#### EXERCISE INPUTS
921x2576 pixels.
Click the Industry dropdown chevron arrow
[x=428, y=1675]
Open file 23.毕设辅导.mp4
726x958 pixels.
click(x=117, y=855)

#### OBJECTIVE
Rename "Industry" to "Region" throughout the records above, and reproduce them with nothing else changed.

#### EXERCISE RESULT
921x2576 pixels.
Click the Region dropdown chevron arrow
[x=428, y=1675]
Open file 23.毕设辅导.mp4
726x958 pixels.
click(x=117, y=855)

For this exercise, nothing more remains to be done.